Common Sense and Common Law for the Environment by Bruce Yandle By Peter J. Hill via Land & Livestock International’s Institute for the Application of the Austrian Theory of Economics to Natural Resource and Environmental Management
Surely one of the more problematic issues for people with a principled commitment to free markets is the environment. Such people generally have a deep respect for individual rights, and environmental problems do seem to represent rights violations. But, in the modern political framework, saying that tends to put one in league with the denizens of the left: central planners, people who hate modern technology, anti-capitalists, and other socialist fellow travelers. Is there a way of approaching environmental problems that both recognizes the primacy of individual rights and the importance of limited government? Bruce Yandle, professor of economics at Clemson University , provides the best answer that I know of in his most recent book, Common Sense and Common Law for the Environment.

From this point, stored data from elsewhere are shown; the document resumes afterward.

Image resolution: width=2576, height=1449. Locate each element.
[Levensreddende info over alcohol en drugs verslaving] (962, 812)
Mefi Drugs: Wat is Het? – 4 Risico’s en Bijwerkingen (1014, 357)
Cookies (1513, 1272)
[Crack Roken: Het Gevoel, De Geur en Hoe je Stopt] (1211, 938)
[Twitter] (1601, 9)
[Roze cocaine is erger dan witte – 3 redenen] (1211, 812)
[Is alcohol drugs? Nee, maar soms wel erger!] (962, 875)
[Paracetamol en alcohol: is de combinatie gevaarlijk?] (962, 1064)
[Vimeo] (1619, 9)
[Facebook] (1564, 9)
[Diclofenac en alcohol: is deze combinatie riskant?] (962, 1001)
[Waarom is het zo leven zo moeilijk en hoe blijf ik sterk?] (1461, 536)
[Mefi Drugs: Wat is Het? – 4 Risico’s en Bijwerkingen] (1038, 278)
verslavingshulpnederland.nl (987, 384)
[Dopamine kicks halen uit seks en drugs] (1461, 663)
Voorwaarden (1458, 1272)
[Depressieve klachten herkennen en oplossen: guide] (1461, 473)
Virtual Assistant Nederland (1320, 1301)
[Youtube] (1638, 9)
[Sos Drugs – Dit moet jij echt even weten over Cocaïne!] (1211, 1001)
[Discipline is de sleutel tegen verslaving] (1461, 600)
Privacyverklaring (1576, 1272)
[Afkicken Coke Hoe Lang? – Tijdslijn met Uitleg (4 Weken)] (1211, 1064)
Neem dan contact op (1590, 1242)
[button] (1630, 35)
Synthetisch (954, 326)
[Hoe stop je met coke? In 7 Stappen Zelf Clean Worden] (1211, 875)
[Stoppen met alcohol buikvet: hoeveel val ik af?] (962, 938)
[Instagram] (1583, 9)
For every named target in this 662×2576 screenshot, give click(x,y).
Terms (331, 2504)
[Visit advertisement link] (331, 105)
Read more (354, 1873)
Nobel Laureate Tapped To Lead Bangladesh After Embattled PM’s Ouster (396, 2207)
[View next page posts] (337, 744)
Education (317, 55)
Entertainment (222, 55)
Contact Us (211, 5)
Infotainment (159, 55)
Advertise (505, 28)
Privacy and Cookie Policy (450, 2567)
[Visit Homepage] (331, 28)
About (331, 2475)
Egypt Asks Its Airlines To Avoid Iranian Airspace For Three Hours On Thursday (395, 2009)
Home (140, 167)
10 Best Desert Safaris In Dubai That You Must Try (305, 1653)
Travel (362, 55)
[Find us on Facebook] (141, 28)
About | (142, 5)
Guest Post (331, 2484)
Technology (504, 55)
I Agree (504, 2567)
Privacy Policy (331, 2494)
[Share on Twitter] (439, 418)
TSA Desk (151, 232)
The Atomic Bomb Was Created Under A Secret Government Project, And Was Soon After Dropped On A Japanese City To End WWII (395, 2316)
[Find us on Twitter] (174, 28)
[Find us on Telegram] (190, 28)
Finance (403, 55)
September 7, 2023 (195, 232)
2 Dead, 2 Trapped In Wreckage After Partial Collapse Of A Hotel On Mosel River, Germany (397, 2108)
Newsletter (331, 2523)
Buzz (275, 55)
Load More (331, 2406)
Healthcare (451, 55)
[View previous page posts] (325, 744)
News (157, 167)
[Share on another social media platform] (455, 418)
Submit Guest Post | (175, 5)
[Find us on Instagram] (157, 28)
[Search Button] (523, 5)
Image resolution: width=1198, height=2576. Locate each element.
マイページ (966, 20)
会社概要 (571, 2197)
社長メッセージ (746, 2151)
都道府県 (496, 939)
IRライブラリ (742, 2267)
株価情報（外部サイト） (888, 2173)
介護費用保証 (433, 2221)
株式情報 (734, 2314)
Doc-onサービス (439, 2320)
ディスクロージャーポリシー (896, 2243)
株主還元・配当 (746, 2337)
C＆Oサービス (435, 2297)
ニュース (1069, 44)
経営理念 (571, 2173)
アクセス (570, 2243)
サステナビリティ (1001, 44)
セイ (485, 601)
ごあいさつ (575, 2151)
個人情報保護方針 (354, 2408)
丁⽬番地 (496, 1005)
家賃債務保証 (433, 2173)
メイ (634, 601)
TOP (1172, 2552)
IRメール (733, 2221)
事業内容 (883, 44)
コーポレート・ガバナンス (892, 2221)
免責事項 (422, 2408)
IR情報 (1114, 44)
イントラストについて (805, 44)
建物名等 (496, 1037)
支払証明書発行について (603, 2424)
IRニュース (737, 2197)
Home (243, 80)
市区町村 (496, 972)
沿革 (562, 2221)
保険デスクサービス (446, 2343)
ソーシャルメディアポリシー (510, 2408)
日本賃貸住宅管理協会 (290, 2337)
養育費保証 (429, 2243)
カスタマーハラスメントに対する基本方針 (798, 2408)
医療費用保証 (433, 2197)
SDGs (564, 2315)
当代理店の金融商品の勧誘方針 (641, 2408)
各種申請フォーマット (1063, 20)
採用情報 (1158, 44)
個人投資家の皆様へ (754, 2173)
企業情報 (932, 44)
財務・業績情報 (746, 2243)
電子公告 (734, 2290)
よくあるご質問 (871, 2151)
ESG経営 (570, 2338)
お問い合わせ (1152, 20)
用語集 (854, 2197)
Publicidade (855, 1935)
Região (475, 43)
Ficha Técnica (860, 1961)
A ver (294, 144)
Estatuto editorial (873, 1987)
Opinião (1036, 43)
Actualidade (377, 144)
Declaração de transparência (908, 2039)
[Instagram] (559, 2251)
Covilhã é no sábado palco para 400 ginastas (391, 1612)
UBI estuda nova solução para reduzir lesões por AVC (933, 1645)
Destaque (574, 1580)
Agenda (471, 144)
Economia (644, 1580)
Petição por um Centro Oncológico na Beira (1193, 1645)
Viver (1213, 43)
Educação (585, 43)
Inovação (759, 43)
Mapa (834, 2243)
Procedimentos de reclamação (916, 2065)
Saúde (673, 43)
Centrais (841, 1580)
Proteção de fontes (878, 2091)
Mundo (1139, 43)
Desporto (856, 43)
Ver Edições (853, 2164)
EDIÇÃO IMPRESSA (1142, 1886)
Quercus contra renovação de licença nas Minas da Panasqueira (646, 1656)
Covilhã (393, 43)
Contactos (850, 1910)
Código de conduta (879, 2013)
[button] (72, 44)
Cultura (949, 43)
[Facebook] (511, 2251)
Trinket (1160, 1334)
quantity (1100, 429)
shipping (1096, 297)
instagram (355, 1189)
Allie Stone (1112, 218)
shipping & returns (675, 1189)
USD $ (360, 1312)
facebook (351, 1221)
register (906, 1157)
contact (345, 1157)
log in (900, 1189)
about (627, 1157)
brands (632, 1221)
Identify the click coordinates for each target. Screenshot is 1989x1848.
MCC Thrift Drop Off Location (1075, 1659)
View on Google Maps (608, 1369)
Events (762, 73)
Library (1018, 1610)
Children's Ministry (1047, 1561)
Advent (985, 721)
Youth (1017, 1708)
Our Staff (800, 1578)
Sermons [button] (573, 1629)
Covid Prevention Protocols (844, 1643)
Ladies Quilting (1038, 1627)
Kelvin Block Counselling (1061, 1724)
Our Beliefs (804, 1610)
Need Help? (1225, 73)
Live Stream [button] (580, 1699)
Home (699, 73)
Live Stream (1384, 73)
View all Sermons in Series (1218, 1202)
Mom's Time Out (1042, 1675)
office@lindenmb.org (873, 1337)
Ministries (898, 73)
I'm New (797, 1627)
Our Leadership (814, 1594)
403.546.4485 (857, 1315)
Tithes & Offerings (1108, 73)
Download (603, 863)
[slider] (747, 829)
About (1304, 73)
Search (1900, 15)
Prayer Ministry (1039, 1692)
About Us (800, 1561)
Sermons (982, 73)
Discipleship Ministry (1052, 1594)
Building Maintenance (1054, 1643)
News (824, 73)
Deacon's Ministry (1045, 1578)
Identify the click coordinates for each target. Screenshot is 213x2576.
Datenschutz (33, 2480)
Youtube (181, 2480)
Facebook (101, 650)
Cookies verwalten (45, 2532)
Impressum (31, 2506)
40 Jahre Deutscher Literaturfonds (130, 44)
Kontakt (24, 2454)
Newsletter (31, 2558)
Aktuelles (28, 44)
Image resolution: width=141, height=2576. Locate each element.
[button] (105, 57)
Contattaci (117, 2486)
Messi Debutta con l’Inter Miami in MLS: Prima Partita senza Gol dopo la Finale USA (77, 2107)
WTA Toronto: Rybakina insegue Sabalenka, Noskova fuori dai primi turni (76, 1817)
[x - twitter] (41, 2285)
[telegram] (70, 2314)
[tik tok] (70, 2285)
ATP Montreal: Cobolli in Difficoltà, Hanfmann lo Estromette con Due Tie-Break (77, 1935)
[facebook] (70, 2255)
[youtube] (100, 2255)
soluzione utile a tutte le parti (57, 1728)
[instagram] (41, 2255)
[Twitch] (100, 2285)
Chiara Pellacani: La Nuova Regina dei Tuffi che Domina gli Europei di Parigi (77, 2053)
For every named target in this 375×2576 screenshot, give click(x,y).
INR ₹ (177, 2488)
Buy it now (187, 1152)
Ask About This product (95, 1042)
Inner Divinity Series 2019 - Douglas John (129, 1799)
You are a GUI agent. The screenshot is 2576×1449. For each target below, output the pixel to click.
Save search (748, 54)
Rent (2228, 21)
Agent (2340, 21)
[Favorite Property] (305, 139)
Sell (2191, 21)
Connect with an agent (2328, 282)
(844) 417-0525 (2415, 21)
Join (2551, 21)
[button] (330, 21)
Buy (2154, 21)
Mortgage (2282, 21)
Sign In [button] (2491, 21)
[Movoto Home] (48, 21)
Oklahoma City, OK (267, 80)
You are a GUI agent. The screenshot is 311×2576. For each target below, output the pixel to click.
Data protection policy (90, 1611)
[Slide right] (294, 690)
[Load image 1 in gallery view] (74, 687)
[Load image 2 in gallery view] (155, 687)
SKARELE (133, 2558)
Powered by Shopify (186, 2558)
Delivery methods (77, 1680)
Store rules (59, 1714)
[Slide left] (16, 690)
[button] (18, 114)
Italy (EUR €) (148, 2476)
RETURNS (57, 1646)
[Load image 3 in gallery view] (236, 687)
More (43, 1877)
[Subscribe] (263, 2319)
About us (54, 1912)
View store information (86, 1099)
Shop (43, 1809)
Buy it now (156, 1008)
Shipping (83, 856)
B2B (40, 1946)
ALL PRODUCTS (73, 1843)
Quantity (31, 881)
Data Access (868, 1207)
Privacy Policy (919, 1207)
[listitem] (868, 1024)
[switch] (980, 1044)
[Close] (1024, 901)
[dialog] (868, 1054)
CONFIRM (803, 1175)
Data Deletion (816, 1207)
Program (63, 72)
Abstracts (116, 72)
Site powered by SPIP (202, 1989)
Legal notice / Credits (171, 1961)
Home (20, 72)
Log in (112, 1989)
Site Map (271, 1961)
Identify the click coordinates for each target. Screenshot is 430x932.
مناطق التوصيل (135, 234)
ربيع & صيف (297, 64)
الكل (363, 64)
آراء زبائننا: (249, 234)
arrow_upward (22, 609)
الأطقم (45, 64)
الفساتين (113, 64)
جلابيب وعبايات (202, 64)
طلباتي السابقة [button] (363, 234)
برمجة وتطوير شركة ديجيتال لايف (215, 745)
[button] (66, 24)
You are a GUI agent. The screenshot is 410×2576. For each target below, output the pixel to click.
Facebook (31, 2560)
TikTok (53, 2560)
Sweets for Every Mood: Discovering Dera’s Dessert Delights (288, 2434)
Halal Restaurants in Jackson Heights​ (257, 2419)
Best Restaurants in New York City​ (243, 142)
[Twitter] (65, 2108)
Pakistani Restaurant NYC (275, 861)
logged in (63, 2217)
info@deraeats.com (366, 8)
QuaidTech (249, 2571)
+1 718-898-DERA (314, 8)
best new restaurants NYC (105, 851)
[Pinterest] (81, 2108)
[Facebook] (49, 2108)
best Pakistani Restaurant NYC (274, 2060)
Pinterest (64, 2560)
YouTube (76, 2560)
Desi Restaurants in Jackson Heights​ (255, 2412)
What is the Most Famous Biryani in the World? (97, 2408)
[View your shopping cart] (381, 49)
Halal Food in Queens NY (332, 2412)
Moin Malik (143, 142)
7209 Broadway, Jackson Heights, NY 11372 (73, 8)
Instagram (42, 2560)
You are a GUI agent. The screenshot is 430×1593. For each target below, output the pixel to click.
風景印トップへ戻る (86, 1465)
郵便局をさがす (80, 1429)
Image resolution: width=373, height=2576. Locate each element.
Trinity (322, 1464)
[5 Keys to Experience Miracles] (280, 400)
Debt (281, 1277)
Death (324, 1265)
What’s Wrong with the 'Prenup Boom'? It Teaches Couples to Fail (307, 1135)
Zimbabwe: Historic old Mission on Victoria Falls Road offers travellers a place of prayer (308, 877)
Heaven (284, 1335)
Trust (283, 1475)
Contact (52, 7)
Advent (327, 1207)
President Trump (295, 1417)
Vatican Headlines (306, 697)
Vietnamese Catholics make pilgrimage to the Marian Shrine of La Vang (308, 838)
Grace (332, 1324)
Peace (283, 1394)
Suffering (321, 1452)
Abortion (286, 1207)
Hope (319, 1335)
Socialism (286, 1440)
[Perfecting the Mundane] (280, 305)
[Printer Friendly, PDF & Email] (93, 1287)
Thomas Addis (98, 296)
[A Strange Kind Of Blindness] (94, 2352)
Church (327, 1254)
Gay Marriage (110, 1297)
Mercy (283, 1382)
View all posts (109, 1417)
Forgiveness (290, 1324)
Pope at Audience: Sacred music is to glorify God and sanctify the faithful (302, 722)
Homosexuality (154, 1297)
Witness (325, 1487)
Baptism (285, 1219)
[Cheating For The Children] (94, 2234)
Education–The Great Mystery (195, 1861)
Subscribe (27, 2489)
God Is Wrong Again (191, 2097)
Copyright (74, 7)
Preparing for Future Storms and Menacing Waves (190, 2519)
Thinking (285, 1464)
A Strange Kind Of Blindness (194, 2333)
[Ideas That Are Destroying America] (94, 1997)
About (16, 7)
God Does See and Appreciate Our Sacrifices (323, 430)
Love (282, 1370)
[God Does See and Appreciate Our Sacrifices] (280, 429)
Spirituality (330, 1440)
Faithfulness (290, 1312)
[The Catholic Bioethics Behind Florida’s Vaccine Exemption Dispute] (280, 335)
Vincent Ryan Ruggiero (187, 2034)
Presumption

In this provocative new book, Bruce Yandle explores the relationship between common law and environmental protection, and he discusses how people can limit environmental impact while living in a world of common access. Yandle examines today’s most pressing environmental and natural resource management problems, including water quality, the ozone layer, acid rain, and access to groundwater contained in aquifers. He argues that common sense should dictate the simplest, least costly ways to address the problem of access to limited natural resources. Yandle challenges readers to invent methods for creating wealth by building appropriate institutions and enforcing intelligent laws. This book is essential reading for students and scholars of environmental economics, politics, and law.